À 16 ans, vous jouez votre premier match en D1, à Ostende.
“Oui, je monte 10 minutes et je marque, un petit piqué devant Dimitri Habran.”
"Quand j'étais à Anderlecht, je sortais deux fois par semaine, mais jamais à trois jours d'un match. Aujourd'hui, je ne mets plus un pied en boîte de nuit."
Si le Jonathan Legear d’aujourd’hui pouvait donner un conseil au Jonathan Legear de 16 ans après ses premières minutes pro en 2004, vous lui diriez quoi ?
“Je n’ai pas vraiment de regrets. Mais je lui dirais quand même de vivre un peu plus comme un pro, surtout au niveau de l’alimentation. Moins de restaurants et boire plus d’eau.”
Vous avez un jour déclaré que “l’eau, c’est pour les bateaux”.
“Oui (rires). Plus jeune, je n’en buvais jamais. Maintenant, j’ai compris que c’était la base d’un sportif. Mais je préférais le coca. Je me disais que j’étais performant quand même.”
Vous sortiez beaucoup aussi.
“Pas tant que ça. Enfin, deux fois par semaine quand j’étais à Anderlecht. Mais je n’abusais pas dans le sens où je n’étais jamais en boîte trois jours avant un match. Je sais que j’ai une mauvaise réputation, mais elle est exagérée. Aujourd’hui, je ne sors plus du tout. Ça fait bien six ou sept ans que je n’ai pas mis un pied dans une boîte de nuit. C’est pour les jeunes. À 20 ans, tu ne te sens jamais fatigué. Si je bois un verre aujourd’hui, il me faut quatre jours pour récupérer (rires).”
Votre réputation s’est aussi faite à cause des accidents, surtout cette station-service démolie à Tongres en 2012.
“C’est une erreur de jeunesse, mais il faut rappeler qu’il n’y a pas eu de mort et pas eu de blessé. Tout était réglé en deux-trois jours. J’ai payé mon amende. Des accidents, on en voit 100 par jour. Je ne suis pas le seul jeune à avoir fait quelques bêtises.”
Ça vous colle quand même à la peau.
“Les gens retiennent d’abord le négatif, c’est ainsi. On oublie vite tout ce que tu as fait de bien.
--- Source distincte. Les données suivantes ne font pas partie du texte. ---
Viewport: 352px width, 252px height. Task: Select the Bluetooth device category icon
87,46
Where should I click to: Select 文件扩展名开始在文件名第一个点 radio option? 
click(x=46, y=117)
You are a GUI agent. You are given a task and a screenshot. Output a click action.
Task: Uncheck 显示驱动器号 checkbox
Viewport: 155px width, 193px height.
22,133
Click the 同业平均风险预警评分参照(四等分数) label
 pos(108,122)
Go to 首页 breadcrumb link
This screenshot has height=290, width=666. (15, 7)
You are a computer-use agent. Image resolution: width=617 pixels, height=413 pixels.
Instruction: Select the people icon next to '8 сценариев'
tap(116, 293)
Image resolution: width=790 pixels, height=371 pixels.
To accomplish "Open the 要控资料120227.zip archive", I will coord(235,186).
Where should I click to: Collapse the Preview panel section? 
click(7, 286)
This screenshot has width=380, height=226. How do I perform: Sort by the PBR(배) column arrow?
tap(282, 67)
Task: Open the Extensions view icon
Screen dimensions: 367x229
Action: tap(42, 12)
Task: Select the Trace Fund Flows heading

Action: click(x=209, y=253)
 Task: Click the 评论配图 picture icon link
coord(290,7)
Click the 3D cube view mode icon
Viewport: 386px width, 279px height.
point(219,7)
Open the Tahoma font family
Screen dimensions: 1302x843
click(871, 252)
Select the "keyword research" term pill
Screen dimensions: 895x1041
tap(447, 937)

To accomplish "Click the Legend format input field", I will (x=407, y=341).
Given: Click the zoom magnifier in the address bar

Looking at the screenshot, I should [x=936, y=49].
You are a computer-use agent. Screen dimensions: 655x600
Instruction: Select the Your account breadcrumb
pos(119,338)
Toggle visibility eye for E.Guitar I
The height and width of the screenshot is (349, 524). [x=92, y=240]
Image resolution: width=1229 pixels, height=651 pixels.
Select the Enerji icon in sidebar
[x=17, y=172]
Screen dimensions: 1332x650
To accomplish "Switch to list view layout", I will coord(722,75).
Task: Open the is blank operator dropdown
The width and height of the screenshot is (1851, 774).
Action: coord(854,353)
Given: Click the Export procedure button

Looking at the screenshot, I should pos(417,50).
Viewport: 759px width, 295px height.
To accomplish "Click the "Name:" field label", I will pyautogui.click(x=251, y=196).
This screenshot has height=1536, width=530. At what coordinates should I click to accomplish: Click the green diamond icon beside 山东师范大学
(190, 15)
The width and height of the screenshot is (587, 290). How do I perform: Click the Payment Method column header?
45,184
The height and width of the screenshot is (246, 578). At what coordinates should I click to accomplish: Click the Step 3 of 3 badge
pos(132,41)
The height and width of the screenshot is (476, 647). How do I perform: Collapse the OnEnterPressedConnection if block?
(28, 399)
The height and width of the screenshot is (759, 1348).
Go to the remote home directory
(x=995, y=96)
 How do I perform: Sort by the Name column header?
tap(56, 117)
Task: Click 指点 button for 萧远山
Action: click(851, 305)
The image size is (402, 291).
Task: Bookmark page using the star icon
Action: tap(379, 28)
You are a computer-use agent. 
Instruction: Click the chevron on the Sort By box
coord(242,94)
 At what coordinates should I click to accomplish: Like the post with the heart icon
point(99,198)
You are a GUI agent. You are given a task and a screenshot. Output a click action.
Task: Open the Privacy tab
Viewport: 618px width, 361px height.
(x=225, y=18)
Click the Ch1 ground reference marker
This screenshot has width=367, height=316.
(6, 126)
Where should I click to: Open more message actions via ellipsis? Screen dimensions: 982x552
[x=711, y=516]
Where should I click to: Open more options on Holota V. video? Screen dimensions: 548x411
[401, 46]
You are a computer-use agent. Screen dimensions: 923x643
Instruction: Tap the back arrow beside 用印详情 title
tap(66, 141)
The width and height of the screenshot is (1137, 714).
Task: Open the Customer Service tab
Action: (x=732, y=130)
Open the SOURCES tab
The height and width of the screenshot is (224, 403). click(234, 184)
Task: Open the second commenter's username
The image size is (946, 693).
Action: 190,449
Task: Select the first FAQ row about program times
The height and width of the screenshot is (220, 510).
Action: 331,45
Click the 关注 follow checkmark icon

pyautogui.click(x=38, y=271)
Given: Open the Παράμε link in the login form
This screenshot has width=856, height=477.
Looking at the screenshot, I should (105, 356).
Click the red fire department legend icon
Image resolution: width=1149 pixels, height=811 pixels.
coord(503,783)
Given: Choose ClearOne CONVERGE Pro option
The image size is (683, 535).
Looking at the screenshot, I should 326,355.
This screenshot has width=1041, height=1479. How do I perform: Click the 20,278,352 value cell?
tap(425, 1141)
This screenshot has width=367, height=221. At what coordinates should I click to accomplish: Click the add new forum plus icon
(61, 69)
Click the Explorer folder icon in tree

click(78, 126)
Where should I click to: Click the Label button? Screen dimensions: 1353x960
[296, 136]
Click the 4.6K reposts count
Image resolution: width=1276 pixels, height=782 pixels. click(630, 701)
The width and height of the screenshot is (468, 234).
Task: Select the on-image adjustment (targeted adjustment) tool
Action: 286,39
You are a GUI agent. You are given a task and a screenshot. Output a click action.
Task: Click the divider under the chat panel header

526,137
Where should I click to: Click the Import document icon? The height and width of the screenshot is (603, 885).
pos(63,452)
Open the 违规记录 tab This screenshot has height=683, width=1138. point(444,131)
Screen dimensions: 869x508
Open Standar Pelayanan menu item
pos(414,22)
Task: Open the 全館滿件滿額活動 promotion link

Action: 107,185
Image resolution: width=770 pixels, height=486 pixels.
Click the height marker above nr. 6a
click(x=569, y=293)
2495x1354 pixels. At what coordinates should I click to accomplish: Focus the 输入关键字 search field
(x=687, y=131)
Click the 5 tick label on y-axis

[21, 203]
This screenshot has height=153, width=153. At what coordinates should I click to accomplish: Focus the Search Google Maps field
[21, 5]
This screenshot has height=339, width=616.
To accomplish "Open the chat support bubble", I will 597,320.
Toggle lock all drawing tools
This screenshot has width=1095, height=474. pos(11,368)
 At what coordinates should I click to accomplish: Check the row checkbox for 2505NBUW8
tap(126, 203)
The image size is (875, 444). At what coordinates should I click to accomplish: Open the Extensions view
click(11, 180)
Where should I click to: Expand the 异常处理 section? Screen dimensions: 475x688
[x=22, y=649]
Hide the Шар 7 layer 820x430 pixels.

C’est le revers de la médaille quand on est médiatisé. Personne ne peut dire quelque chose de mal sur moi dans ceux qui me connaissent.”
"Il y a vraiment des gens qui me croient bête?"
Les gens qui ne vous connaissent pas imaginent souvent que vous êtes bête. Ce n’est pas le cas quand on vous connaît. Comment expliquez-vous ce contraste ?
“Il y a vraiment des gens qui me croient bête ? On ne me l’a jamais dit en face en tout cas. Il faut aussi analyser ça en voyant ma carrière. J’ai joué à Anderlecht puis au Standard. Des supporters ont été blessés par ça et ils aiment encore me critiquer. Regardez Eden Hazard. Sur les réseaux sociaux, des gens disent que c’est un paresseux et un gros. Pareil pour Vincent Kompany quand il coachait Anderlecht. Il était critiqué, on disait qu’il était hautain et qu’il se prenait pour Guardiola. Je le connais bien et il n’a jamais été hautain. Ce n’est qu’une minorité de gens qui critiquent, mais une minorité visible malheureusement.”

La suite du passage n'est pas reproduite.